-- start PAGE TEXT --
Economists like to remind us there is no such thing as a free lunch. In investment parlance, that just means all investments carry risk—even cash. And the big risk with cash is reinvestment risk. That is, while short term rates are currently elevated, the risk is these rates won’t last and upon maturity, investors will have to reinvest proceeds at lower rates. And if this current cycle follows history, we could see lower core bond yields over the next year, which would mean cash-only investors may miss out on these higher yields. LPL’s Strategic and Tactical Asset Allocation Committee (STAAC) recommends investors maintain a neutral duration relative to benchmarks with the expectation that Treasury yields are likely headed lower (or at least not much higher) over the next few quarters.
Balancing Short-Term Opportunities with Longer-Term Objectives
After the most aggressive rate hiking campaign in decades from the Federal Reserve (Fed), short-term interest rates are at levels last seen early in the 2000s. Moreover, due to the elevated fed funds rate and the subsequent carryover into the U.S. Treasury market, the Treasury yield curve is the most inverted since the early 1980s (that is shorter-term Treasury securities out yielding longer-maturity securities). This has (finally) allowed investors to generate a return on cash.
However, the Fed’s goal has been to take the fed funds rate into restrictive territory to make the cost of capital prohibitively expensive to slow aggregate demand, which should allow inflationary pressures to abate. Then what? Well, after winning its fight with inflation, markets expect the Fed to start cutting rates as early as this year. After keeping rates at these elevated levels, the Fed will then likely take the fed funds rate back to a more neutral level, which economists believe is 2.5%, or even lower. Just as the aggressive rate hiking cycle took Treasury yields higher, interest rate cuts will take Treasury (and other bond market) yields lower, and that is when the reinvestment risks will show up. And since inflationary pressures are easing, as cracks appear in the regional banking sector, it is likely the Fed is done with its rate hiking campaign, which could be welcome news for core bonds.
In fact, if the Fed is indeed done raising interest rates, we could start to see lower yields on intermediate-term securities before the Fed actually cuts rates. Of the most recent Fed rate hiking campaigns (Figure 1), 10 year Treasury yields were lower, on average, by 1% a year after the Fed stopped raising rates. And while our base case remains a trading range for the 10-year yield between 3.25% and 3.75% throughout 2023 (similar to the 2006 Fed rate hiking campaign, when the Fed kept rates at elevated levels for over a year), we acknowledge there is a strong bias for yields to end the year lower than our expectations, which could mean strong positive returns for core bonds.
Now, we also acknowledge there is a risk that inflationary pressures remain high and that the Fed has to continue its rate hiking campaign into a weakening economy. As we mentioned in our Outlook 2023: Finding Balance, in that stagflationary scenario where the Fed takes the fed funds rate to 6%, we could see the 10-year around 4.75%. However, given where starting yields are, if interest rates increase by another 1% from current levels, fixed income marketsbroadly could all still generate slightly positive returns over the next 12 months.
-- end PAGE TEXT --
-- start DATA --
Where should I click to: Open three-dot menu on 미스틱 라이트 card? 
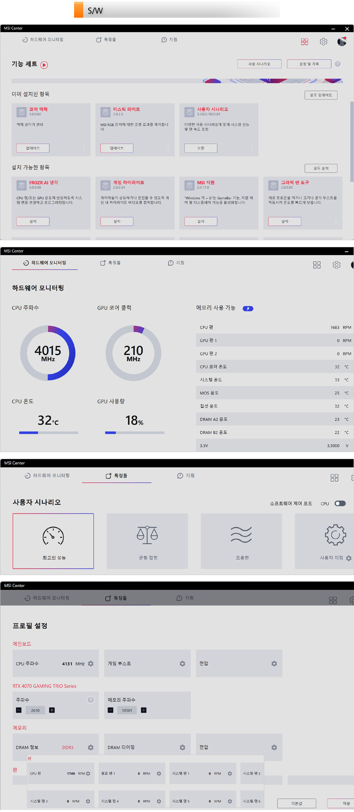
-- end DATA --
(EXERCISE TASK) Pick up the commentary on cash and reinvestment risk after its last sentence and keep writing. The listing comes from a different source than the commentary on cash and reinvestment risk.

(EXPECTED ANSWER)
Technical Trends Suggest The Highs Are In
The technical setup for Treasuries suggest high watermarks for yields have likely been reached (Figure 2). Since core consumer inflation in the U.S. peaked last fall, 10-year yields have registered a string of lower highs that together form a developing downtrend. The recent bearish crossover of the 10-year yield’s 50-day moving average below the 200-day moving average adds to the evidence of a potential downtrend in the making. (For reference, moving averages represent the average yield across a select number of trading days and are used to identify trend direction.) The key word here is “potential,” as yields have not registered consecutive lower lows, a major piece of missing evidence to confirm a new downtrend is officially underway.
Despite several retests, support for the 10-year at 3.25% continues to hold. While this level is attributed to the recent April lows, it also traces back to the 2018 highs, a major breakout point for yields as they officially completed a multi-year bottom formation. Given the significance of the 3.25% support level and what we view as limited upside risk for yields based on both technical and macro factors, we suspect 10-year yields will remain range bound in the 3.25% to 3.75% range until a confirmed trend develops.
If History Rhymes…
If history at least rhymes during this cycle and we do see lower yields over the next year, intermediate core bonds could very well outperform cash and other shorter maturity fixed income strategies. Historically, core bonds, as proxied by the Bloomberg Aggregate Bond Index, have performed well during Fed rate hike pauses (Figure 3). Since 1984, core bonds were able to generate average 6-month and 1-year returns of 8% and 13%, respectively, after the Fed stopped raising rates. Moreover, all periods generated positive returns over the 6- month, 1-year, and 3-year horizons.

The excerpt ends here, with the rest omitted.